Outro congressista diz que, a depender da reação da “claque” bolsonarista, não espantaria se o presidente voltasse atrás e dissesse que foi “invenção” e “nada disso aconteceu”. Entre essas reuniões, no domingo (19), aos seus apoiadores, Bolsonaro disparou: “Nós não queremos negociar nada. Nós queremos ação pelo Brasil. Chega da velha política. Agora é Brasil acima de tudo e Deus acima de todos”. No último dia 22, ao sair do Palácio da Alvorada, Bolsonaro se negou a falar com a imprensa, afirmando que “inventa tudo”. 

Análise

Avesso ao distanciamento social, marca da era do coronavírus, Jair Bolsonaro revelou-se um adepto fervoroso do isolamento político. Isolou-se tanto que agora está se sentindo ameaçadoramente solitário. A solidão não faz bem a Bolsonaro. Ele vai se tornando um personagem sem nexo. Começa a conversar com gente que ele prometia desprezar. Descobre da pior maneira que, em política, o maior problema dos rompimentos definitivos são as conciliações constrangedoras.
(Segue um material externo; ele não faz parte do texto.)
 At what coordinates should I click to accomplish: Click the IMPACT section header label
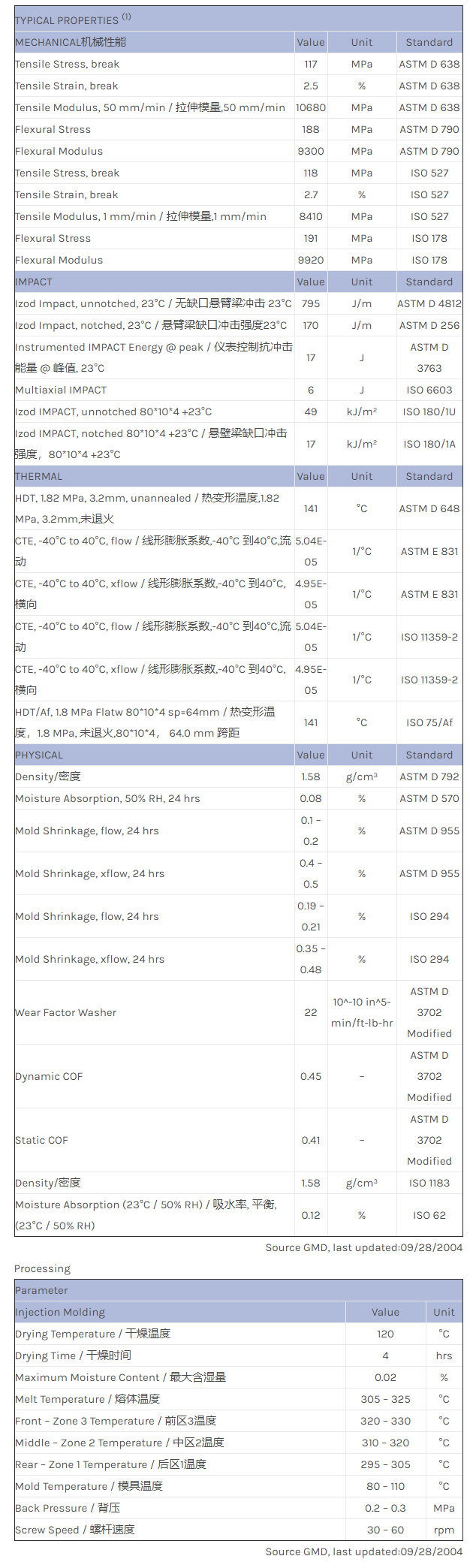34,282
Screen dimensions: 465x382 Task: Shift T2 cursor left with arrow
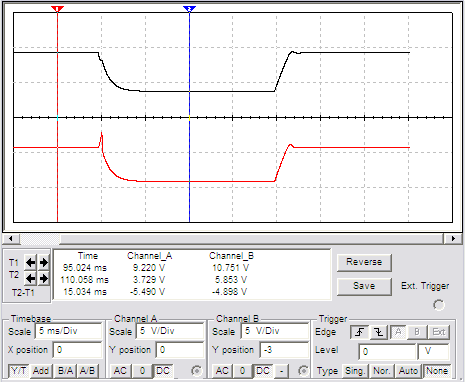pos(31,278)
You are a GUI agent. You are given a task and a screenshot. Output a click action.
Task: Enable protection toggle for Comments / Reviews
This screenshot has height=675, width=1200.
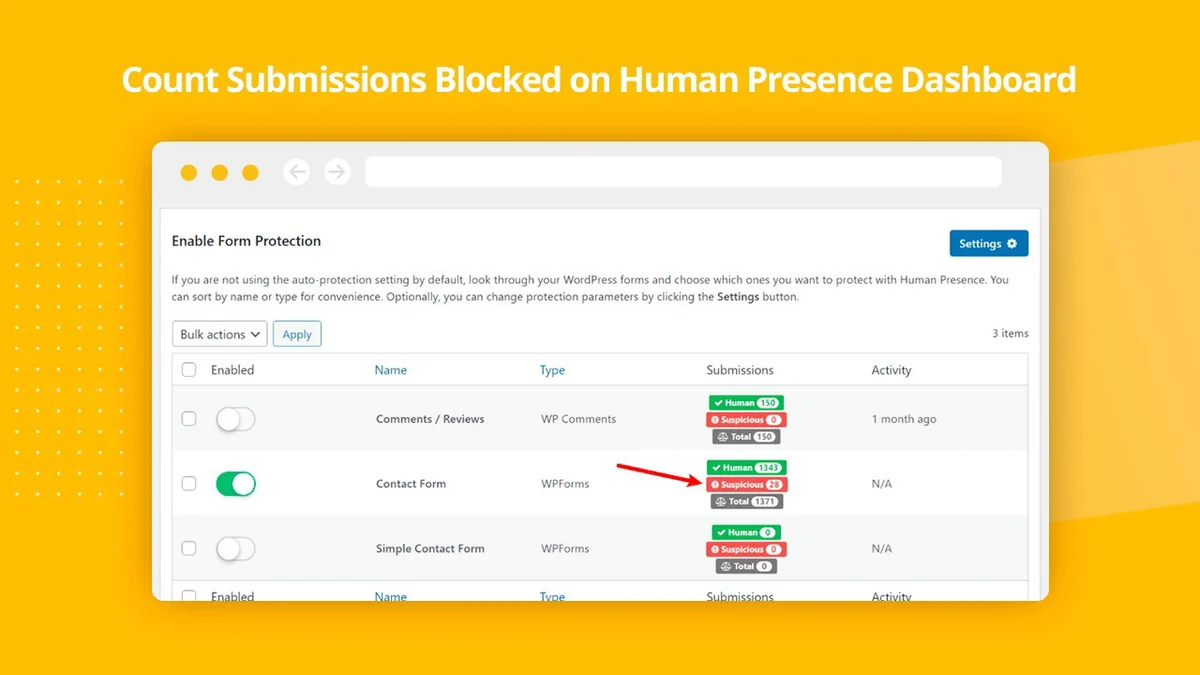236,419
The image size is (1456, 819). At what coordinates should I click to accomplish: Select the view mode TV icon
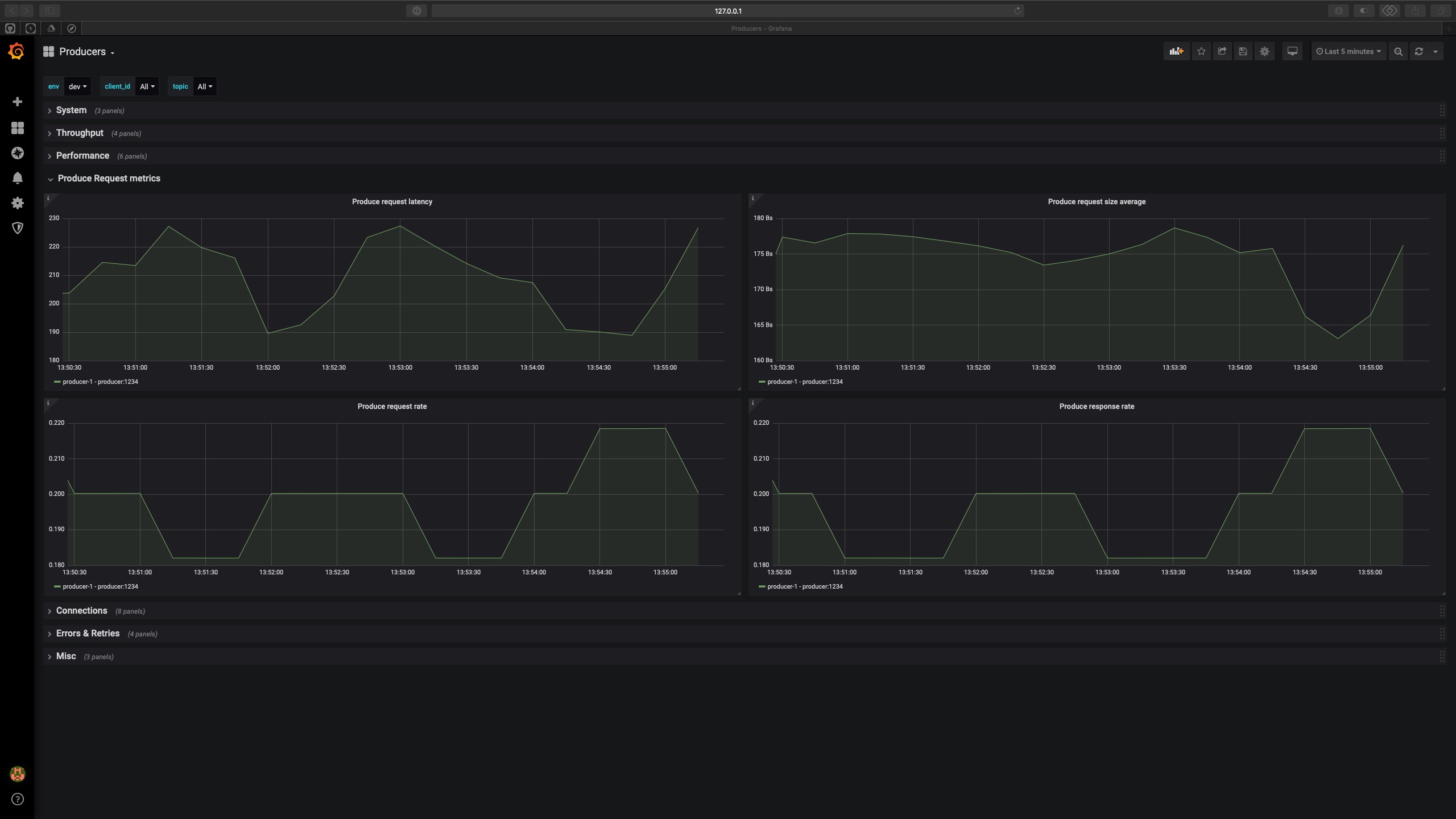tap(1292, 51)
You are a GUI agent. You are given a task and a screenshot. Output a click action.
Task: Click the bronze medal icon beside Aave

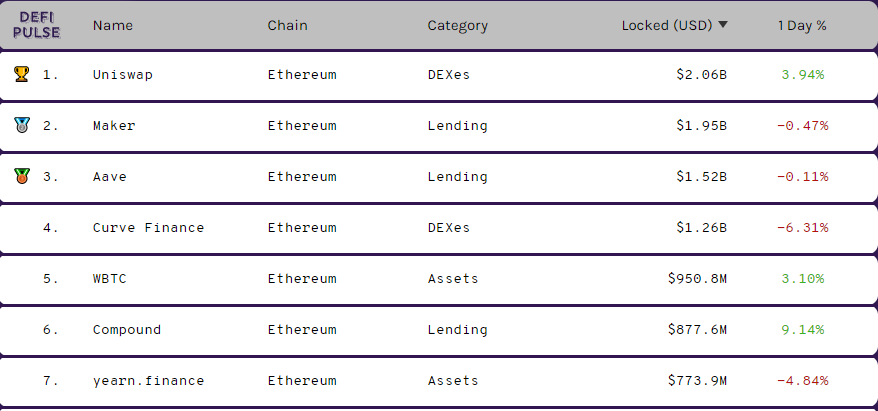click(x=21, y=176)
Em público, brigou com o presidente da Câmara, Rodrigo Maia, e subiu na carroceria de uma caminhonete no domingo para alardear que "acabou a época da patifaria", "não queremos negociar nada" e "chega da velha política". Na intimidade, o mesmo Bolsonaro tricota com os presidentes de partidos do centrão e do centro. Inclusive com o DEM de Rodrigo Maia.

A lista de parlamentares recebidos nos últimos dias por Bolsonaro está repleta de prontuários. Inclui investigados, denunciados e réus. Entre eles encrencados do PP, campeão no ranking da Lava Jato; do MDB, sócio majoritário do petismo na pilhagem do petrolão; do PL, um cartório partidário controlado pelo mensaleiro Valdemar Costa Neto; do PSD do multiencrencado Gilberto Kassab.

Não é a primeira vez que o governo Bolsonaro tenta se entender com o pedaço do Congresso que carrega o código de barras na lapela. As investidas anteriores esbarraram no preço. As pessoas que estiveram com o presidente afirmam nos subterrâneos que ele levou ao balcão órgãos como o Departamento de Obras Contra a Seca, Fundação Nacional de Saúde, Fundo Nacional de Desenvolvimento da Educação e até a presidência do Banco do Nordeste.

Em português claro: Bolsonaro encostou o estômago no balcão. Protagoniza cenas que se parecem muito com um filme já conhecido: o velho toma lá, dá cá. O final não costuma ser feliz. Espera-se pelo menos que Bolsonaro esclareça o que se deseja tomar e o que ele se dispõe a dar.